• _RECORDS SUPPLIED_
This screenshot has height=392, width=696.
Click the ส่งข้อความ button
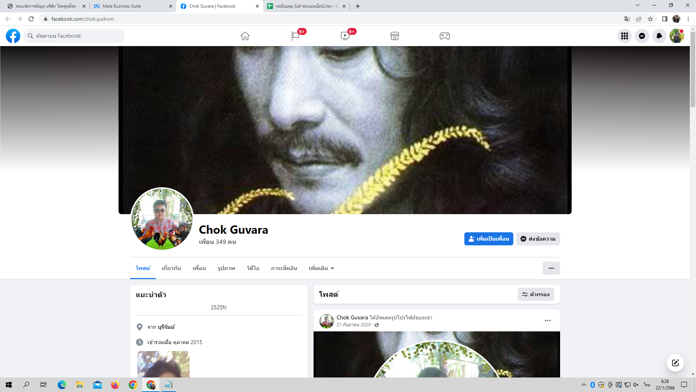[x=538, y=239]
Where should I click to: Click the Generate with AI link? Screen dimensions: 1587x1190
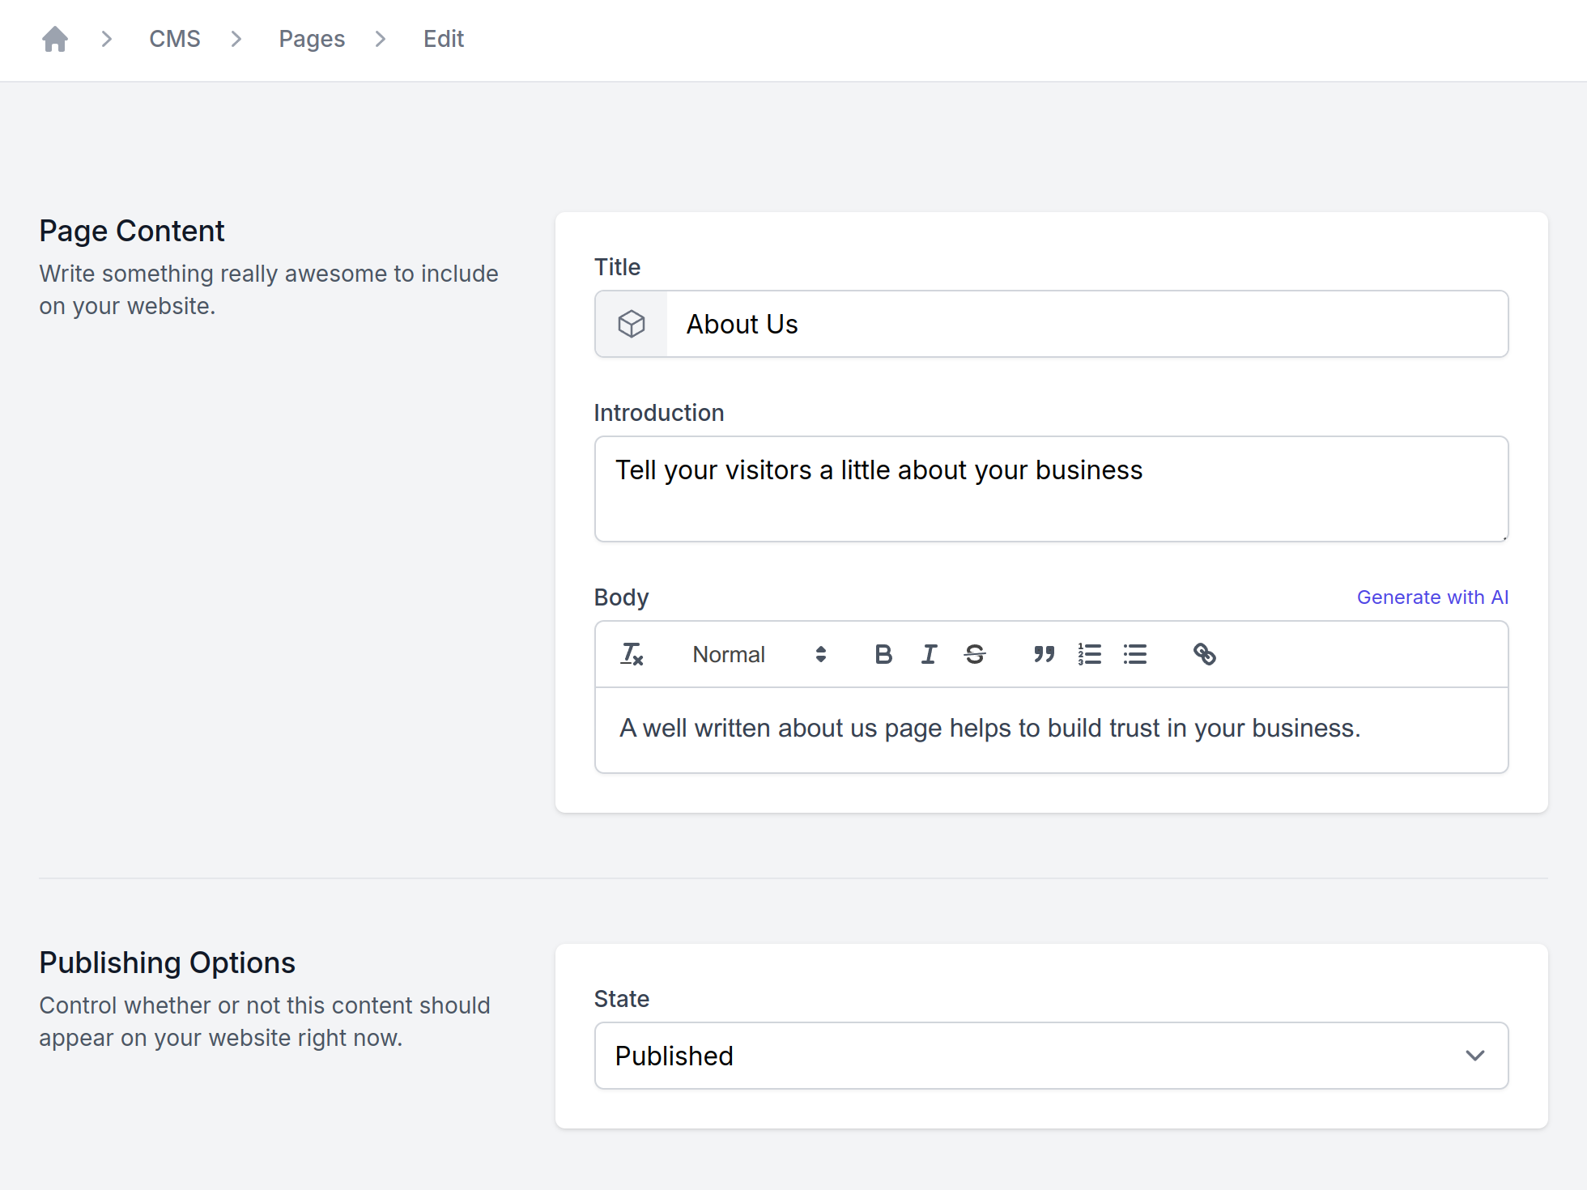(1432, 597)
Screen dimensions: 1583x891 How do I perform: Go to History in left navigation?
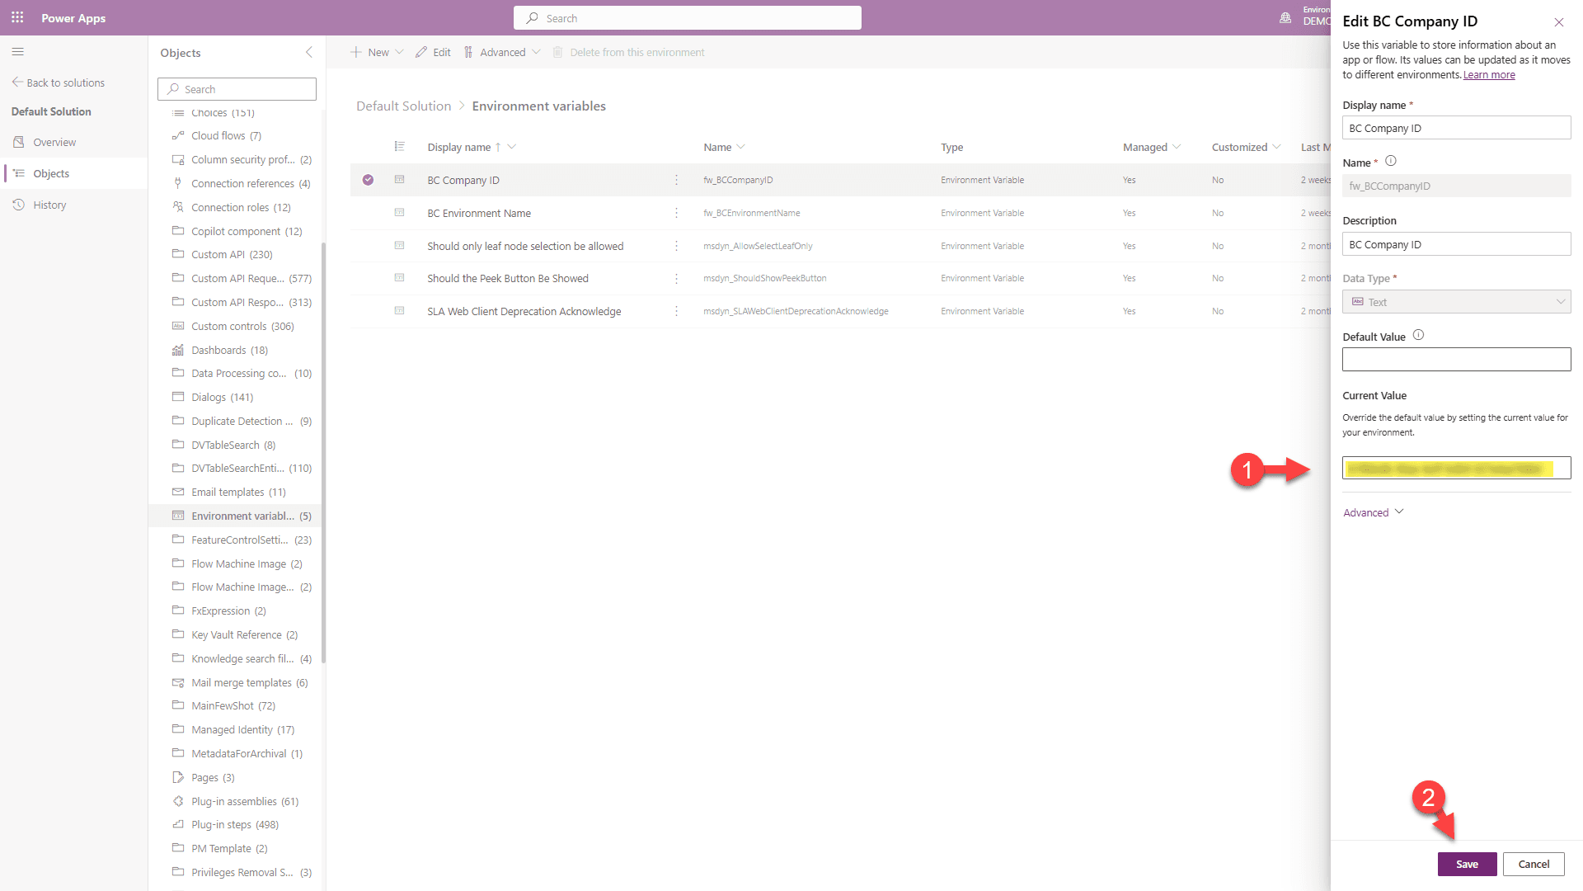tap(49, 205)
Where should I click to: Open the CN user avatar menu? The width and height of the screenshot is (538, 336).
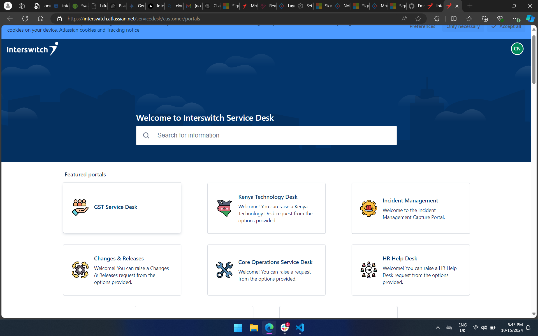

--

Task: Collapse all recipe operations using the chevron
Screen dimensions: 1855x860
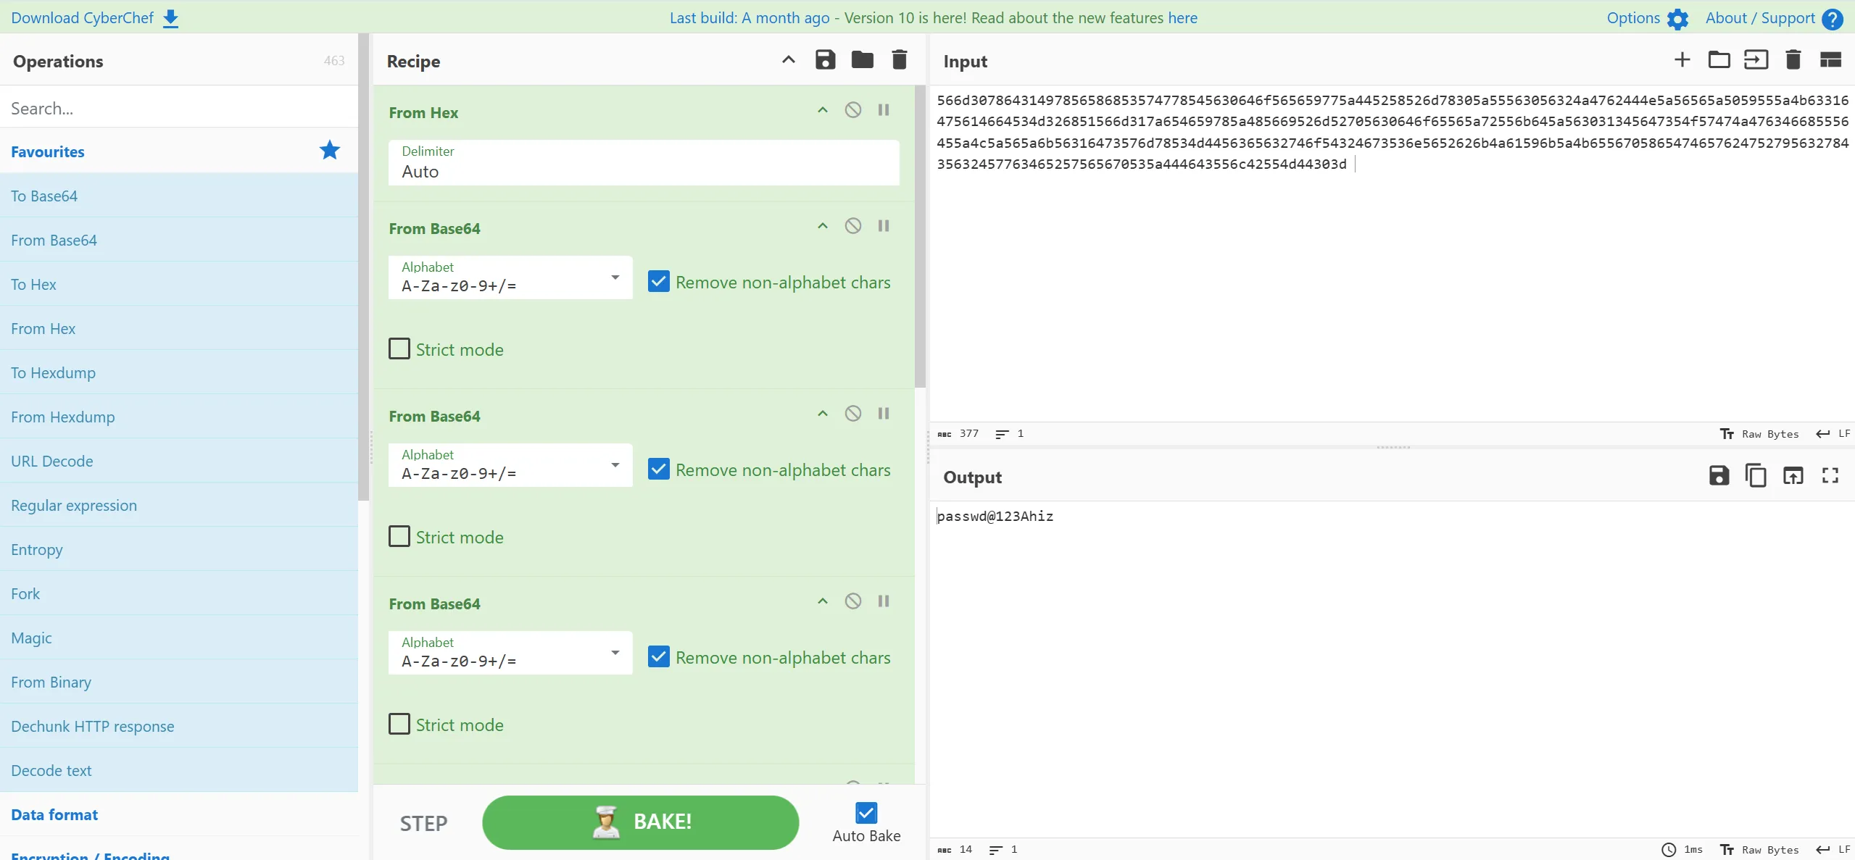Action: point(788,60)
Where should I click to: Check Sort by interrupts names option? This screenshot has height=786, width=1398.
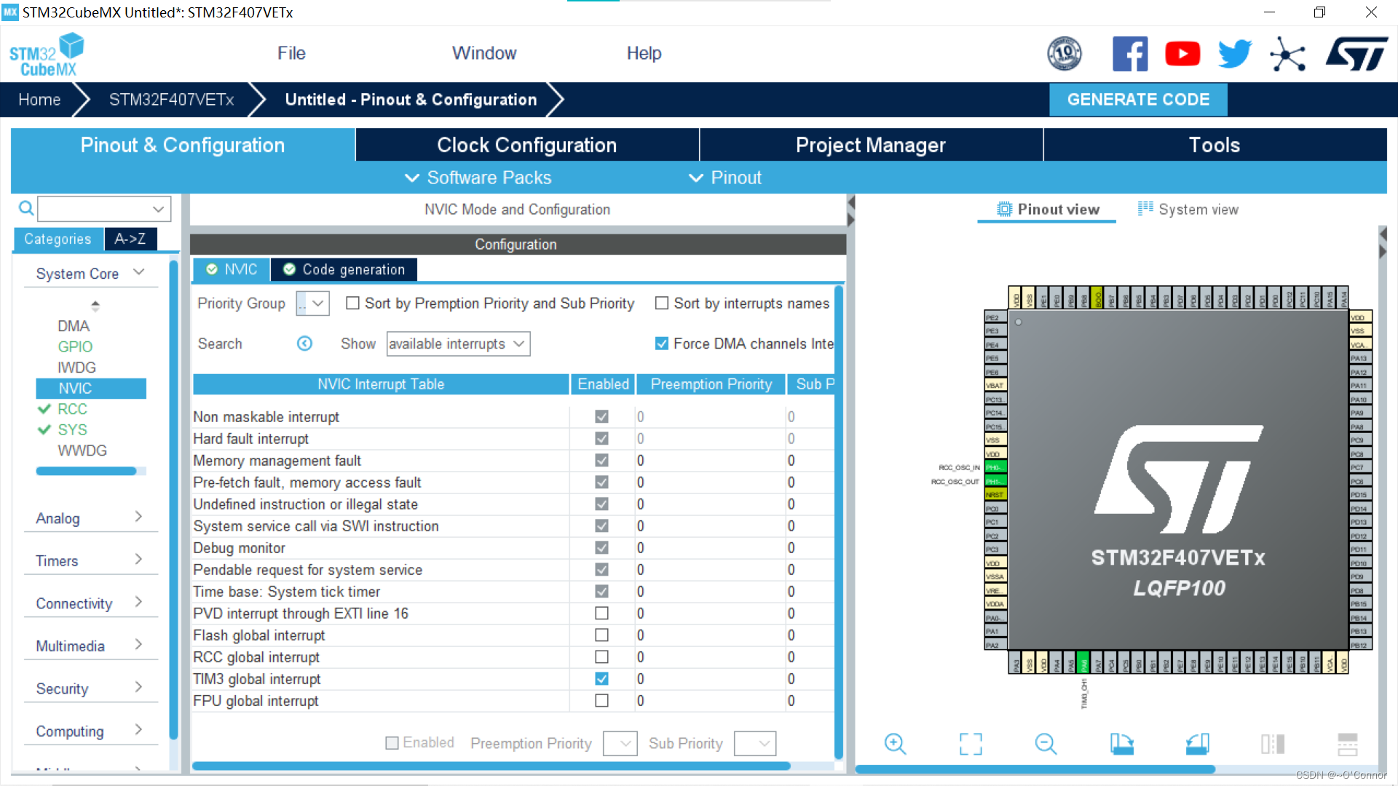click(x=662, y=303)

• _THE TASK_
An exact copy is needed of the stretch above that opens with the line containing "This screenshot has height=392, width=696." and closes with the line containing "Where should I click to: Open"; the pictures are not part of it.

• _COMPLETED EXERCISE_
This screenshot has height=392, width=696.
Click the ส่งข้อความ button
[x=538, y=239]
Where should I click to: Click the Generate with AI link? Screen dimensions: 1587x1190
(1432, 597)
Screen dimensions: 1583x891 How do I perform: Go to History in left navigation?
tap(49, 205)
Where should I click to: Open the CN user avatar menu? The width and height of the screenshot is (538, 336).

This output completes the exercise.